Arkansas Democrat-Gazette

Opioid-addiction epidemics nothing new

- MIKE STOBBE

NEW YORK — While declaring the opioid crisis a national public health emergency Thursday, President Donald Trump said: “Nobody has seen anything like what’s going on now.”

He was right, and he was wrong.

Yes, this is the most widespread and deadly drug crisis in the nation’s history. But there has been a long string of other such epidemics, each sharing chilling similariti­es with today’s unfolding one.

There was an outbreak after the Civil War when soldiers and others became addicted to a new pharmaceut­ical called morphine, one of the first man-made opioids. There was another in the early 1900s after a drug was developed to help “cure” morphine addiction. It was called heroin.

Cocaine was also developed by drugmakers and sold to help morphine addiction. It cleared nasal passages, too, and became the official remedy of the Hay Fever Associatio­n. In 1910, President William H. Taft told Congress that cocaine was the most serious drug problem the nation had ever faced.

Over the next century, abuse outbreaks of cocaine, heroin, and other drugs like methamphet­amine, marketed as a diet drug, would emerge and then fall back.

Trump vowed in his recent remarks “we will free our nation from the terrible affliction of drug abuse.” But the grim reality is that these drugs never disappear completely once they’ve emerged.

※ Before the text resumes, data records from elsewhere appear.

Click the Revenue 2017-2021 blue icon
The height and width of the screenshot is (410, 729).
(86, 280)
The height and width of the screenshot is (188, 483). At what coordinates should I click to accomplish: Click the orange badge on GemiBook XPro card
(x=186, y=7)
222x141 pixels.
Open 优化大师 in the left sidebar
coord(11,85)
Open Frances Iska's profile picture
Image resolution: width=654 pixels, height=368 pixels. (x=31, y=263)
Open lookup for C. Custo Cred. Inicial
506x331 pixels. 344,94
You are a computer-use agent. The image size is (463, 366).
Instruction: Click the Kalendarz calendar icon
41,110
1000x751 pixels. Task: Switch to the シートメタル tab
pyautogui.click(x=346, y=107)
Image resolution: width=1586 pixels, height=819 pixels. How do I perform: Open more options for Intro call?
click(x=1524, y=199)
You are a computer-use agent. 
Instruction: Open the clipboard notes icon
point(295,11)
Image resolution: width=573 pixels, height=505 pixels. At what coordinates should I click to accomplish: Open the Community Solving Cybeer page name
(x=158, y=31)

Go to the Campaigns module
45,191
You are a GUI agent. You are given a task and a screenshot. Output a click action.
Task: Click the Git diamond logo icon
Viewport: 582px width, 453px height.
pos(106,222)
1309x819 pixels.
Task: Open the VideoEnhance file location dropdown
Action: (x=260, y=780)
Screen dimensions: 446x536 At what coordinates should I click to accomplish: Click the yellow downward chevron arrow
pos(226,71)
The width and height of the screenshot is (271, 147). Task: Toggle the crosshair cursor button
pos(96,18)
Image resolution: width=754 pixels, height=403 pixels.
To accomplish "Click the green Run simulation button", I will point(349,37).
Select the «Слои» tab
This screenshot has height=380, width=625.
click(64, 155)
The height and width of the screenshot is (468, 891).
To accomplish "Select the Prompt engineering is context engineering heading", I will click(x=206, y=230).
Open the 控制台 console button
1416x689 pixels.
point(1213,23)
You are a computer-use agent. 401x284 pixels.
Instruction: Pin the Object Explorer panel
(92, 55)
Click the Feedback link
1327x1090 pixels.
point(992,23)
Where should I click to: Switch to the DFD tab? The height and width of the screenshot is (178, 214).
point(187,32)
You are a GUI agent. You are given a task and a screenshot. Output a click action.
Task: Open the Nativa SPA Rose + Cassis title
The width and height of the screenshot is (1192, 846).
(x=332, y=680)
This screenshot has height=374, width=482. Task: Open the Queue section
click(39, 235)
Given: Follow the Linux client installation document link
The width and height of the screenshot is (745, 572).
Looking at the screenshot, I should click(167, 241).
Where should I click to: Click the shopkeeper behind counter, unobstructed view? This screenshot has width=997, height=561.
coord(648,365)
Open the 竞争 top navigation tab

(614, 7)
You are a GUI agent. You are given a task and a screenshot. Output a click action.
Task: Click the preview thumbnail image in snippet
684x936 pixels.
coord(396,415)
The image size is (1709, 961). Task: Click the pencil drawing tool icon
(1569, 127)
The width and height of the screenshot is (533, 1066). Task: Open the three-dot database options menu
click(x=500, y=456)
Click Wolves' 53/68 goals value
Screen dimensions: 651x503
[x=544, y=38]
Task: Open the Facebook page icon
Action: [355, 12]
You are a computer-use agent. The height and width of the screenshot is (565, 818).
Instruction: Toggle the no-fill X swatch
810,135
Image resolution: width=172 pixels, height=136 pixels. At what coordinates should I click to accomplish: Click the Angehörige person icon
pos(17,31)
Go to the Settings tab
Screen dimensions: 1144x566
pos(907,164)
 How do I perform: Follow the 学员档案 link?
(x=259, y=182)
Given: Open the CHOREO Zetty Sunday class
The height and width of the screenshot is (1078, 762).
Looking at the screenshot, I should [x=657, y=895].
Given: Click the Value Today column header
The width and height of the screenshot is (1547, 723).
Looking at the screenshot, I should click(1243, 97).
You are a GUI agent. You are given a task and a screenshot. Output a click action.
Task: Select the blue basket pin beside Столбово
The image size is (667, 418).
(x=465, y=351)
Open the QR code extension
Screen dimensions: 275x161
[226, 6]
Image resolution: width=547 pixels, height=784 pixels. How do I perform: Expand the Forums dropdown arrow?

The good news, though, is that drug epidemics do fade considerab­ly — usually because reduced supply and demand eventually diminish the number of new addictions, experts say.

In 1900, when cocaine and heroin were legal and popular, about 1 in 300 Americans had a drug addiction. The estimate today is 1 in 133, and the drugs are deadlier than ever.

There were fewer than 3,000 overdose deaths in 1970, when a heroin epidemic was raging in U.S. cities. There were fewer than 5,000 recorded in 1988, around the height of the crack cocaine epidemic.

More than 64,000 Americans died from drug overdoses last year, according to the U.S. Centers for Disease Control and Prevention.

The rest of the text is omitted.